На этом постулате основаны все чаще используемые при расследовании преступлений особенности мобильной сотовой связи, позволяющие установить как факт связи двух абонентов между собой, так и с высокой степенью точности, местонахождение конкретного мобильного телефона[84 - Об этом см.: Баев О. Я., Мещеряков В. А. О возможностях использования особенностей сотовой связи для раскрытия и расследования преступлений // Воронежские криминалистические чтения. Вып. 7. Воронеж, 2006; Мещеряков В. А., Яковлев А. Н. «Электронная» составляющая осмотра места происшествия // Библиотека криминалиста. Научный журнал. Вып. 5 (22), М, 2015.].

Созданы оригинальные – повышено практически значимые – методические разработки по проведению диагностических и идентификационных исследований текстов переписки по электронной почте и социальным сетям[85 - См., напр.: Кукарникова Т. Э., Яковлев А. Н. О возможности непроцессуального отождествления личности средствами новых информационных технологий // Воронежские криминалистические чтения.
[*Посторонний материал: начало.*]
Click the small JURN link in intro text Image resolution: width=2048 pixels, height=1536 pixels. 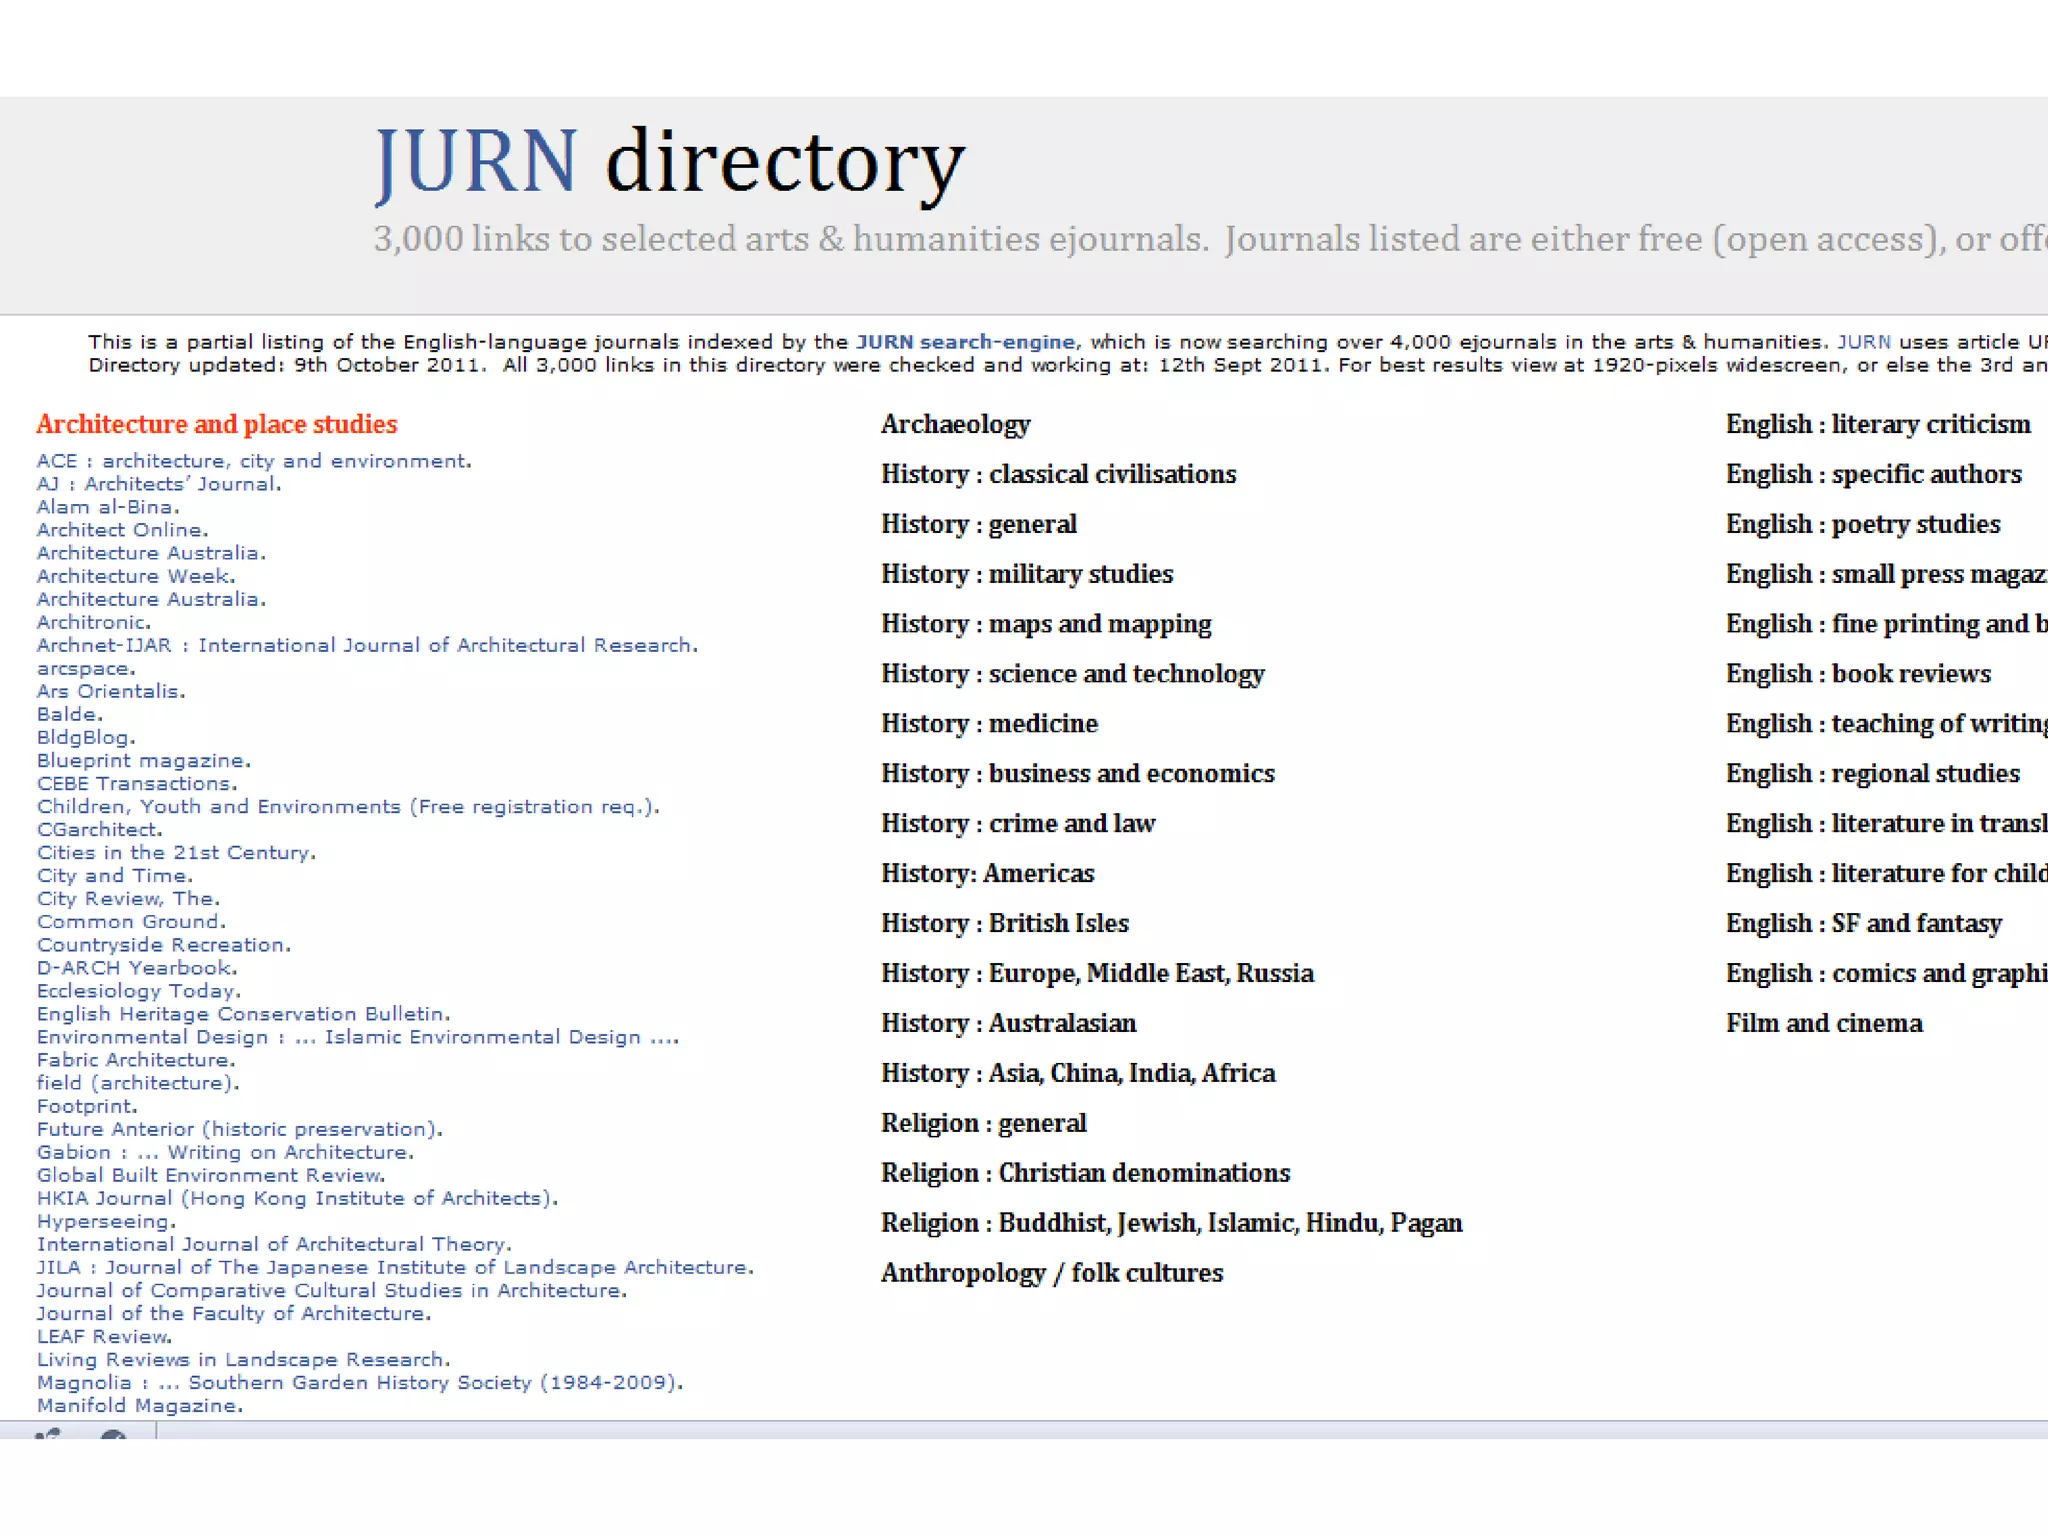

Вып. 16. Воронеж, 2014.].

Заметим в этой связи, что весьма перспективной нам представляется высказываемая отдельными учеными мысль о целесообразности создания «цифровой» криминалистики, всецело посвященной средствам и методам выявления и исследования следов этого вида[86 - См.: Мещеряков В. А. Цифровая криминалистика // Библиотека криминалиста. Научный журнал, Вып. 4 (15). М., 2014.].

У нас нет сомнений, что дальнейшее развитие естественных, технических, других наук, науки криминалистики позволят со временем извлекать из «остаточных» результатов процесса отражения при совершении преступлений и другую, неизвестную нам в настоящее время уголовно-релевантную информацию, которую потому – уже в качестве следов – будет целенаправленно искать, изымать и исследовать следователь.

Но уголовно-релевантная информация, следы преступления еще не есть судебные доказательства, это есть единственная и непременная основа, генезис того, что ч. 1 ст. 86 УПК именует «собиранием доказательств», которое «осуществляется в ходе уголовного судопроизводства дознавателем, следователем, прокурором и судом путем производства следственных и иных процессуальных действий, предусмотренных настоящим Кодексом».